Rasülüllah, yaşadığı dönemdeki ekonomik, sosyal, siyasal ve coğrafi koşulları dikkate alarak bir nisap/zenginlik ölçüsü belirlemiştir (fıkıh kitaplarında yeterli açıklamalar var. Bakıp öğrenebilinir) Ama o günkü zenginlik ölçüleri, bu gün hatta yüz yıllardır zenginlik değildir. O çağda, beş deve, kırk koyun, 200 dirhem=640 gram gümüş ya da 100 gram altına sahip olmak zenginlik sayılıyordu. Bugün ise zenginlik sayılmaz.
O nedenle bu çağda ve her çağda müminlerin yaşadığı bölgelere ve o bölgelerin kendi şartlarına göre nisap/zenginlik ölçüsü tespit etmeleri gerekir. Bu gün hâlâ bin beş yüz sene evvelki Arabistan’ın ekonomik, sosyal, siyasal ve coğrafi şartlarına göre yapılmış bir tespitle hareket etmek yanlıştır.
Sadaka KİMLERE VERİLİR?
İnfakın bir başka çeşidi de sadakadır. Sadakaların kimlere verilmesi gerektiği ise kulların içtihadına bırakılmayıp bizzat Allah tarafından Kur’ân’da açıklanmıştır.
271.Sadakaları açıkça verirseniz, artık o, ne iyi olur; eğer onları gizlerseniz, fakirlere verirseniz de artık bu, sizin için daha hayırlıdır ve günahlarınızdan bir kısmını kapattırır.
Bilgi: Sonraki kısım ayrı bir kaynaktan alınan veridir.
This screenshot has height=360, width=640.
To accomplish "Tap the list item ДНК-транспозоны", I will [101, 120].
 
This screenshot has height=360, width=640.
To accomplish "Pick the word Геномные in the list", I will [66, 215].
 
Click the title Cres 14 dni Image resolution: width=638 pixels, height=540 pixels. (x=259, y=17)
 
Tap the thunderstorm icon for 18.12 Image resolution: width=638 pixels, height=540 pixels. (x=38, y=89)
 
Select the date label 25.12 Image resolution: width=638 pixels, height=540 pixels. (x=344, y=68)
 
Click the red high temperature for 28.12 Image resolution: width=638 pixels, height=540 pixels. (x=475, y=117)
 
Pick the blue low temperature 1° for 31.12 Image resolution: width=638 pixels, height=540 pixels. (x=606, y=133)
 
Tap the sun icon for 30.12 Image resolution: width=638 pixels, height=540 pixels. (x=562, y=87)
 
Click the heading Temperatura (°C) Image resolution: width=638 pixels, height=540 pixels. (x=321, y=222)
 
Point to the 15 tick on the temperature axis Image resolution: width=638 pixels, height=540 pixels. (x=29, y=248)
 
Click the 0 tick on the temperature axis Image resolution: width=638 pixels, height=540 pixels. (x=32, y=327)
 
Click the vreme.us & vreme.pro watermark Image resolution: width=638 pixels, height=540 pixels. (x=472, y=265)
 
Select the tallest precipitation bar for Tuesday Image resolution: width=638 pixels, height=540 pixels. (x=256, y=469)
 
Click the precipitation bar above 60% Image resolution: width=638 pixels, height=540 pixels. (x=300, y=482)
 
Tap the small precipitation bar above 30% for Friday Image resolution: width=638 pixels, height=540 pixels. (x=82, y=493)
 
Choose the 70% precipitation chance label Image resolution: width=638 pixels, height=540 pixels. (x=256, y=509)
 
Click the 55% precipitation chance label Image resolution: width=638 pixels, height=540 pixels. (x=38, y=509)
Ve Allah, işlemiş olduğunuz şeylere haberdardır. (Bakara/ 271)
37.Onlar, şüphesiz Allah’ın dilediği kimseye rızkı serdiğini ve ölçülendirdiğini de mi görmediler? Şüphesiz bunda iman edecek bir toplum için alâmetler/ göstergeler vardır.
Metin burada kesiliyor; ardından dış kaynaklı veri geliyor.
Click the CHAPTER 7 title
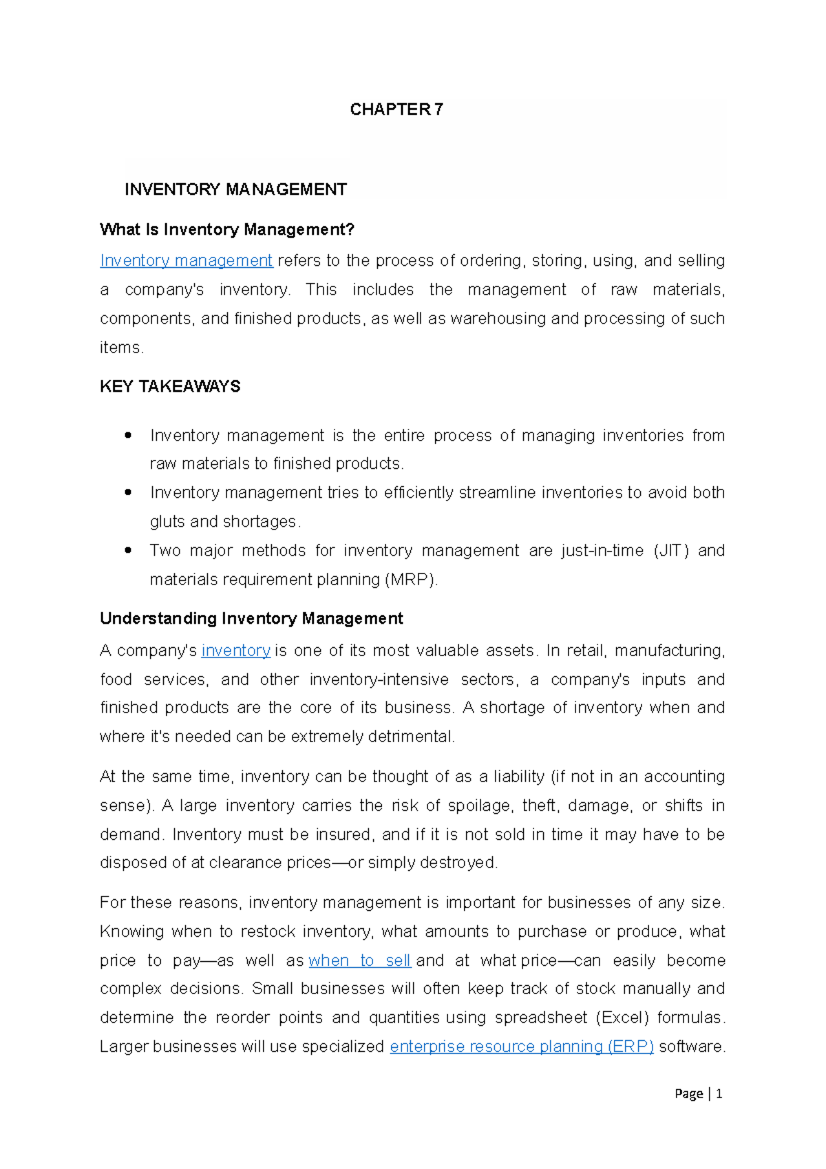pos(396,109)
38.Öyleyse, yakınlık sahibine; yurtlarından çıkarılan fakirlere, miskine ve yolcuya hakkını ver. Bu, Allah’ın rızasını dileyenler için daha hayırlıdır. Ve bunlar durumunu koruyan, zafer kazanan kimselerin ta kendileridir.(Rum/ 37,38)
60.Kesinlikle, Allah tarafından bir taksim/zorunlu görev olarak sadakalar/ kamunun gelirleri ancak fakirler, miskinler/ yoksullar, işsizler, o iş üzerine çalışan görevliler/ kamu görevlileri, kalpleri İslâm’a ısındırılacaklar, özgürlüğü olmayan köleler, ağır borç altındakiler, Allah yolundakiler [askerler, öğrenci ve öğretmenler], yolda kalmışlar içindir. Allah, her şeyi en iyi bilendir ve en iyi yasa koyandır.(Tevbe/60):
Sadakaların verilmesi gereken yerlerin, İlm-i hal ve fıkıh kitaplarına bakıldığı zaman, fakirler, miskinler, borçlular, yolcular, sözleşmeli köleler, mücahidler, âmiller diye yedi sınıf olarak zikredildiğini görürüz. Hâlbuki Tevbe/60. ayette bir de müellefe-i kulup sınıfının varlığını görürüz. Peki, kimlerdir bunlar? Ve bu sınıf fıkıh kitaplarında niçin yer almaz?
Müellefe-i kulup:
Bunlar, henüz mümin olmamış, İslâm’ı anlamaya ve benimsemeye yatkınlık gösteren ve İslâm’a gelebilmesi yönünde dolaylı, dolaysız yollarla, çaba sarf edilecek insanlardır. Para verilerek, zararları defedilecek, kısacası İslâm sevdirilip mümin olmaları sağlanacak insanlardır.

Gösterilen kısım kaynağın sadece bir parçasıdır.